Friday 30 September 2011

A Journey to the Centre of Android


Android is an open source OS for mobile platforms based on Linux kernel developed by Google in alliance with the Open Handset Alliance. Android is perhaps the hottest topics around. Here I will talk about the architecture of Android. We can dissect the Android architecture in five different sections.

android-architecture-485bAndroid Architecture

1. The Linux kernel: The Android relies on Linux 2.6 kernel for security, process management,network stack, memory management and driver model. It also acts as a layer of abstraction between the hardware and the rest of the software stack. The major Android kernel features are the following: Binder: The binder is derived from OpenBinder in Linux. OpenBinder is system-level component architecture, designed to provide a richer high-level abstraction on top of traditional modern operating system services.

Power: It manages the power and is implemented through wake locks. Every time the Android boots it searches for the battery and if not found throws an error saying insufficient power and then shuts down. This is encountered when you try to port Android on any board say a Beagle board. A particular line has to be commented out in power management source code to avoid this.

Ashmem: This is the anonymous shared memory subsystem of Android.

Low memory killer: This used to kill applications when the Android is running low on memory. Suppose you get an incoming call but your phone is low on memory. The low memory killer then kills the application with the least priority and creates space in the memory so that you can receive your call.

Logger: Logs all information (including boot time information) which can be retrieved later by user space with logcat command.

ADB: Android Debug Bridge is a debugging protocol over USB.

2. Native libraries: Android includes a set of C/C++ libraries used by various components  of  the Android system. It includes system C libraries, media libraries, surface manager (manages access to display sub-sytem), SQLite (a light-weight relational database) etc.

3. Android runtime: Android includes a set of core libraries that provides most of the functionality available in the core libraries of the Java programming language. As soon as you enter the init part of the kernel, you enter the Android. In this you will find “Zygote” which is a nascent process. It provides access to the Dalvik Virtual Machine. For every application that runs on Android, a separate DVM instance is spawned by the Zygote. That means each application runs on separate instances of the DVM. This optimizes the memory footprint. The DVM is similar to JVM or Java Virtual Machine, but there are two basic differences. DVM is register based  whereas  JVM is  stack based.  And secondly, all applications run on the same instance of JVM but a separate instance is spawned for each application in case of DVM.

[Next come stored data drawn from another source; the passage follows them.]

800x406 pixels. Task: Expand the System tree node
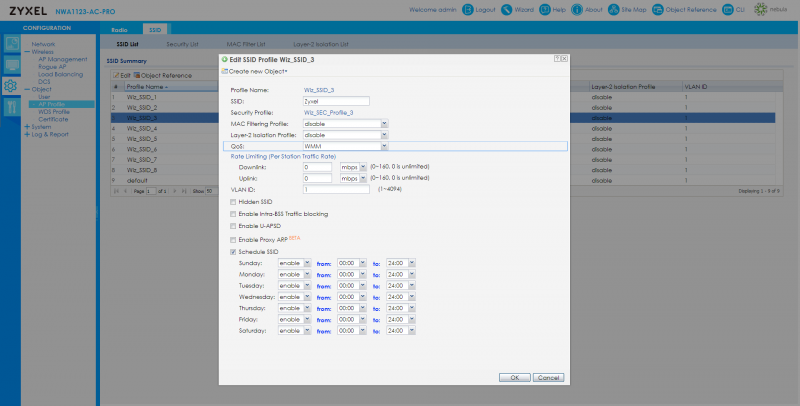[x=27, y=127]
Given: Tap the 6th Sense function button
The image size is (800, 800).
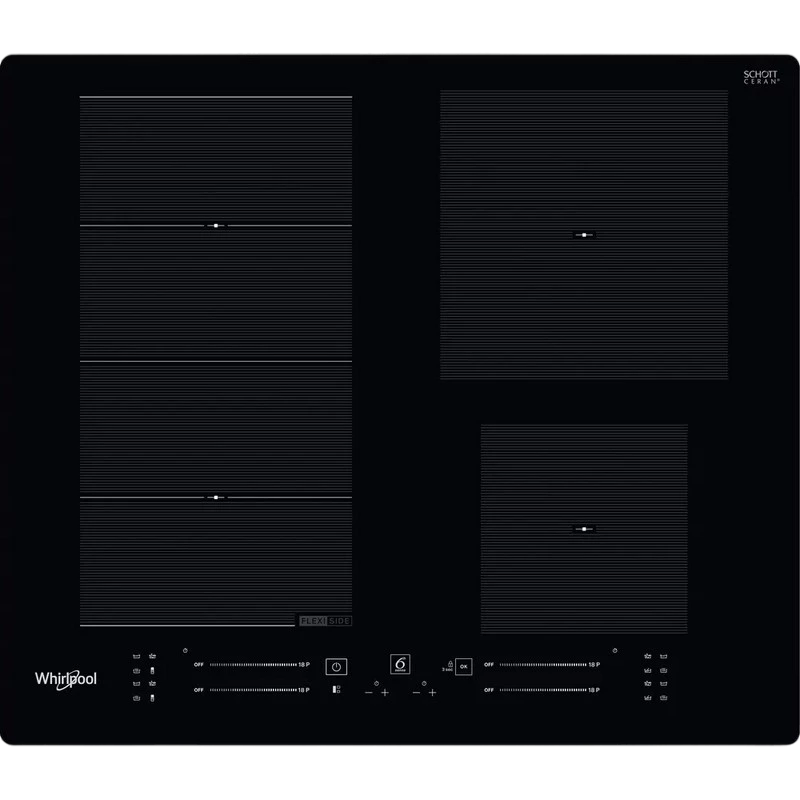Looking at the screenshot, I should [x=400, y=665].
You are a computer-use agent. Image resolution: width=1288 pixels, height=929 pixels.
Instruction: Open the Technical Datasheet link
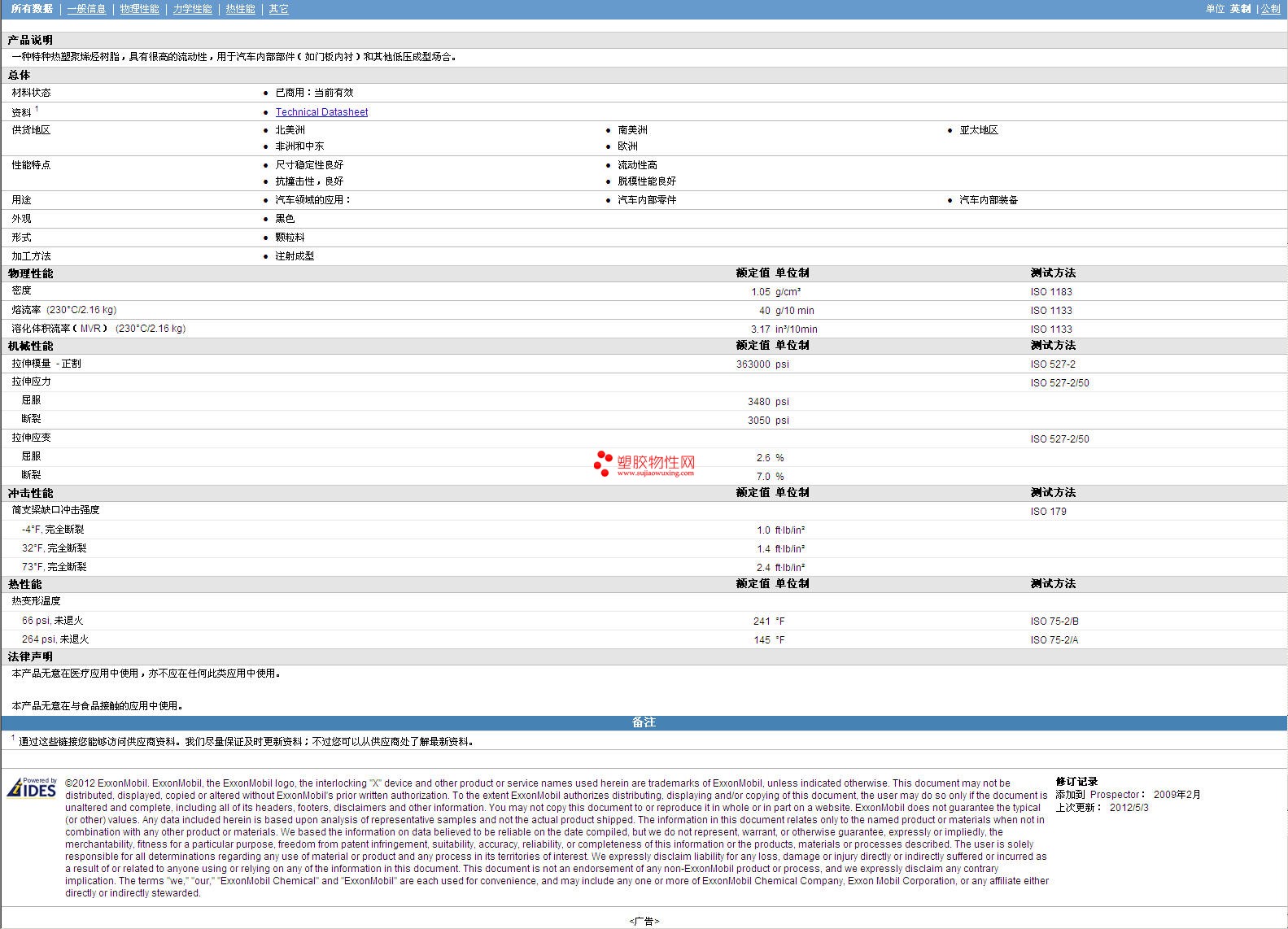click(x=321, y=112)
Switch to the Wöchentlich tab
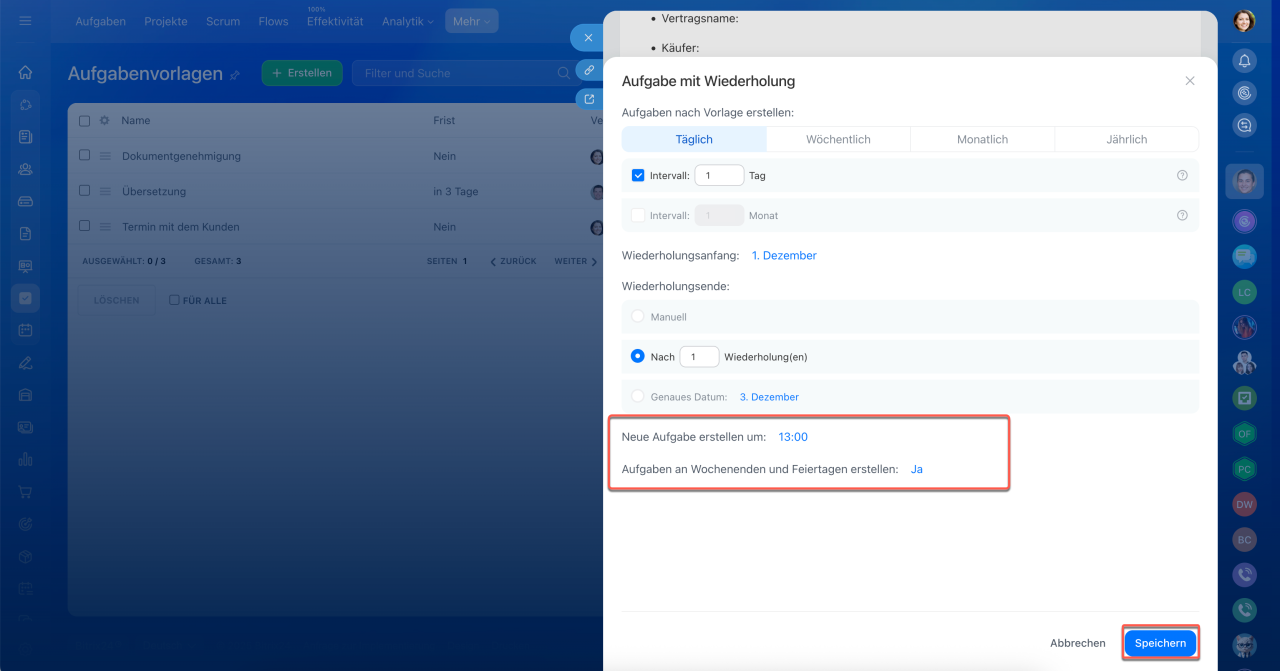 click(838, 139)
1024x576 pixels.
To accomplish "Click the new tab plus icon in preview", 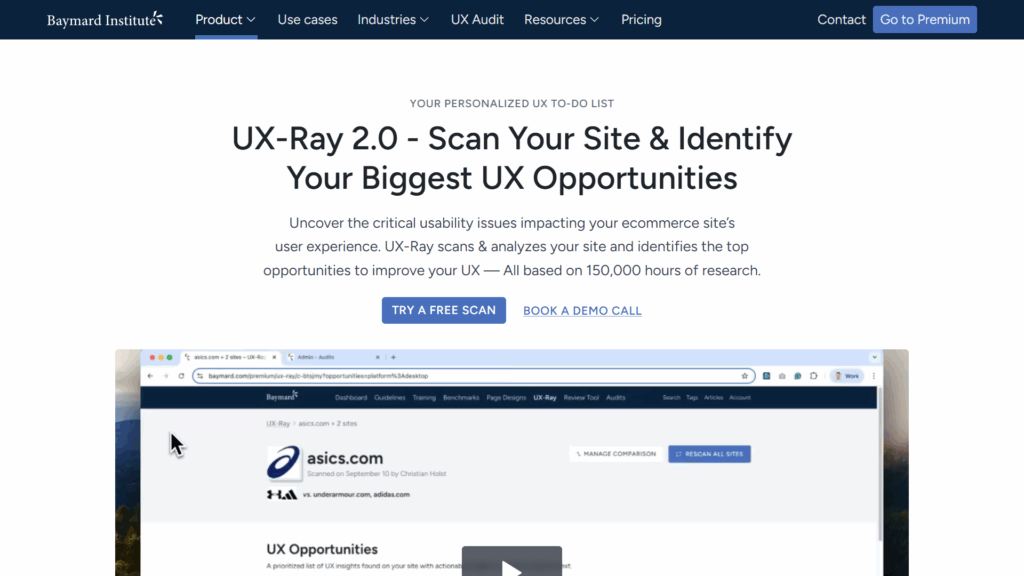I will [x=393, y=357].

4. Application framework: Developers have full access to the same framework APIs used by the core applications. The application architecture is designed to simplify  the  reuse  of  components;  any application can publish its capabilities and any other application  may  then  make  use  of  those capabilities (subject to security constraints enforced by the framework). This same  mechanism  allows components to be replaced by the user. They include Activity manager, Window Manager, Package manager, Resource manager etc.

5. Android applications: Android will ship with a set of core applications including an email client, SMS program, calendar, maps, browser, contacts, and others. All applications are written using the Java programming language.